:: Data for this exercise ::
****************

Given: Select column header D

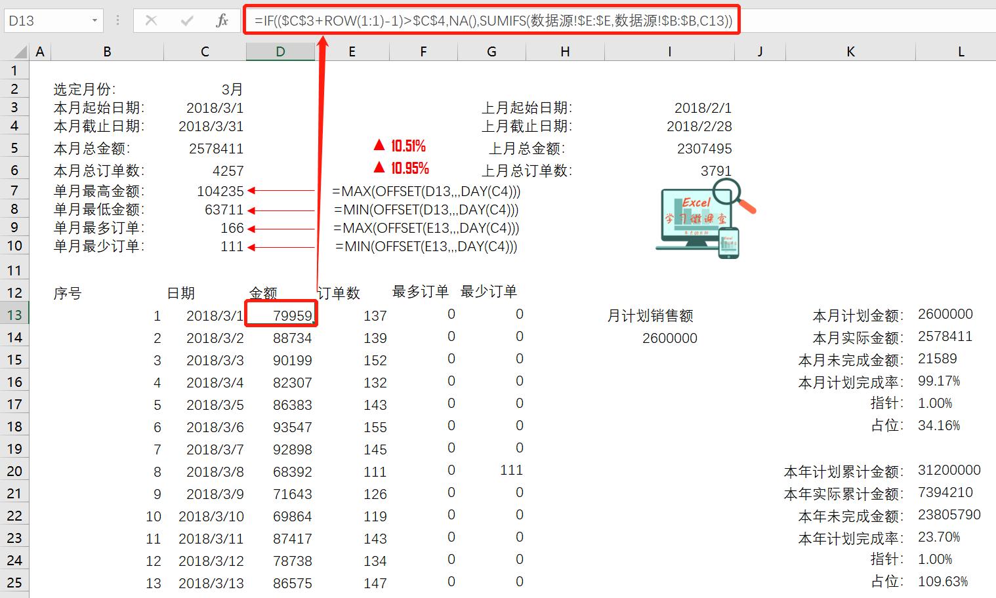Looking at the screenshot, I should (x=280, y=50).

****************

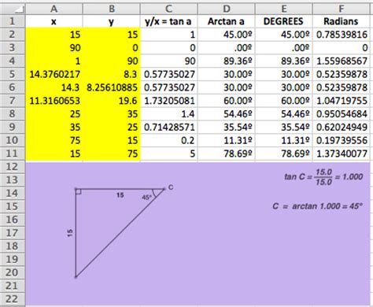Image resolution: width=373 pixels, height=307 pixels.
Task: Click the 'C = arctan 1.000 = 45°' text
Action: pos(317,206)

****************

:: Problem details ::
Can you rewrite the part of the entries that opens with the line containing "Image resolution: width=373" and closes with the line containing "Action: pos(317,206)" as a numbered list, including both of those lines, omitting blank lines, and leaving the pictures out?

:: Response for this exercise ::
1. Image resolution: width=373 pixels, height=307 pixels.
2. Task: Click the 'C = arctan 1.000 = 45°' text
3. Action: pos(317,206)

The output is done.